DE PROFUNDIS

Lamentazioni 3:55

Mentre questa terza elegia - la più ricca e la più elaborata delle cinque che costituiscono il Libro delle Lamentazioni - volge al termine, conserva il suo curioso carattere di variabilità, non mirando a nessun culmine, ma semplicemente proseguendo finché i suoi tre acrostici sono completati da i limiti dell'alfabeto ebraico, come un fiume che è monotono nella stessa successione dei suoi mutamenti, ora scorrendo in una buia gola, ora increspandosi alla chiara luce del sole, e di nuovo precipitando in tenebrose caverne.

La bellezza e la luminosità di questa poesia molto variegata si trovano al suo centro. Seguono pensieri più tristi. Ma questi non sono così completamente lamentosi come lo erano stati i passaggi iniziali. C'è un filo di continuità che può essere tracciato proprio attraverso la serie di cambiamenti che occupano l'ultima parte del poema. Il poeta, che una volta si è rivolto al rifugio della preghiera, non l'abbandona mai del tutto. Le meditazioni tanto quanto le suppliche che qui si verificano sono tutte dirette a Dio.

Una particolarità dell'ultima parte dell'elegia che merita particolare attenzione è l'interessante reminiscenza con cui il poeta trova incoraggiamento per le sue presenti preghiere. Sta ricordando le scene di quel periodo più angosciante della sua vita, il tempo in cui era stato gettato in una prigione sommersa. Se mai si era avvicinato alla morte, doveva essere stato allora: sebbene la sua vita fosse stata risparmiata, la miseria della sua condizione era stata estrema.

Mentre si trovava in questa miserabile situazione, il patriota perseguitato chiese aiuto a Dio e, come ora ricorda per il suo attuale incoraggiamento, ricevette una risposta distinta e inequivocabile. La scena è più impressionante. Come si modella alla sua memoria, la vittima della tirannia si trova nel sotterraneo più basso. Questa frase suggerisce il pensiero del terribile Sheol ebraico.

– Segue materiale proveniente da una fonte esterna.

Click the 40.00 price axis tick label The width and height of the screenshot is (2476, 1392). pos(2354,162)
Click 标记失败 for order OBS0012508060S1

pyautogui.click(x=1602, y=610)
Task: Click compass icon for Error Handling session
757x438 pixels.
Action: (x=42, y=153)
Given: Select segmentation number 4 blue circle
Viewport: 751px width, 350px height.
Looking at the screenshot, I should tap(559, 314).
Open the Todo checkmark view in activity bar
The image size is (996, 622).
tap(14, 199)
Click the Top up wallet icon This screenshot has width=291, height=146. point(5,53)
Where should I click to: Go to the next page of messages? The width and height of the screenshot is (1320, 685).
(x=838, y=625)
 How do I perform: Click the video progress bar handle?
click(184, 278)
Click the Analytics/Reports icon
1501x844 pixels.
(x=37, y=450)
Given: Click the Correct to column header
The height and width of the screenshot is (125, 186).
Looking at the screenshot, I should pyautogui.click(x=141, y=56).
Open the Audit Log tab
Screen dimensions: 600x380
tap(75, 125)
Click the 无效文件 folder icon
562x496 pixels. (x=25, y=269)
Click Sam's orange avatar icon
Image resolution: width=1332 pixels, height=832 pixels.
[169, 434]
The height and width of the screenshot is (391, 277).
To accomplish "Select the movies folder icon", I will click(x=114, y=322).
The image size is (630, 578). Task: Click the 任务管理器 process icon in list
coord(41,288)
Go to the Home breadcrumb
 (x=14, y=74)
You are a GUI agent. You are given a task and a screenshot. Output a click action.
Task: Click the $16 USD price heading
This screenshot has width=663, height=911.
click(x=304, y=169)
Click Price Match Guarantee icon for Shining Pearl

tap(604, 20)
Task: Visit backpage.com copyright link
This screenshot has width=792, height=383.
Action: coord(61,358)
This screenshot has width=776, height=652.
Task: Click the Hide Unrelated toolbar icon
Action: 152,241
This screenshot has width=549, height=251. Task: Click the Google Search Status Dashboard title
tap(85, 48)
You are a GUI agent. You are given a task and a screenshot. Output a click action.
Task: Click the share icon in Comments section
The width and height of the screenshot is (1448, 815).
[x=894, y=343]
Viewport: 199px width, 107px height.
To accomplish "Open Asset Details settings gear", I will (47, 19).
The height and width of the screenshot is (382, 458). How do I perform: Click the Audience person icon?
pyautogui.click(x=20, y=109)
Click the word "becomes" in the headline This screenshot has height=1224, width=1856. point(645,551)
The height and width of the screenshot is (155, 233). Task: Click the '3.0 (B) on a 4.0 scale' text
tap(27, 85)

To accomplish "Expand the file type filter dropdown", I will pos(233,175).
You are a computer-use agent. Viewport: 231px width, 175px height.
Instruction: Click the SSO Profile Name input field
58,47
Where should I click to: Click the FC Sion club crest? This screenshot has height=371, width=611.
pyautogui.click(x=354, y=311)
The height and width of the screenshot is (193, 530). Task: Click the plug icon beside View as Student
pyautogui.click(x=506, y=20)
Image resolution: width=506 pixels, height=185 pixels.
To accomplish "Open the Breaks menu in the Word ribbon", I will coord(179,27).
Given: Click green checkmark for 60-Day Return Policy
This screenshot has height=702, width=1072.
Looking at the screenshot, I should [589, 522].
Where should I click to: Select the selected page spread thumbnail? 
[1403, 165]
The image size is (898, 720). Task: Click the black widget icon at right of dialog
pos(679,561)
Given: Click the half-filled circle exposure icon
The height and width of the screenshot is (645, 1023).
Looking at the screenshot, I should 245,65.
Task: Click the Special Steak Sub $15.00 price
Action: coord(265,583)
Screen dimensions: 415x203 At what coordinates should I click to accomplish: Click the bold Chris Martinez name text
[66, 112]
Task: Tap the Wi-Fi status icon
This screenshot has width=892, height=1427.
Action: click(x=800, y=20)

Così oscura era la sua esperienza e così vicino alla morte era il sofferente che gli sembra come se fosse stato davvero sprofondato nella stessa dimora dei morti.

Eppure qui trovò espressione per la preghiera. Era la preghiera dell'estremo estremo, quasi l'ultimo grido selvaggio di un'anima disperata, ma non del tutto, perché quella non è affatto preghiera, tutta preghiera che richiede una vera fede, anche solo come un granello di senape. Inoltre, il poeta afferma di aver invocato il nome di Dio.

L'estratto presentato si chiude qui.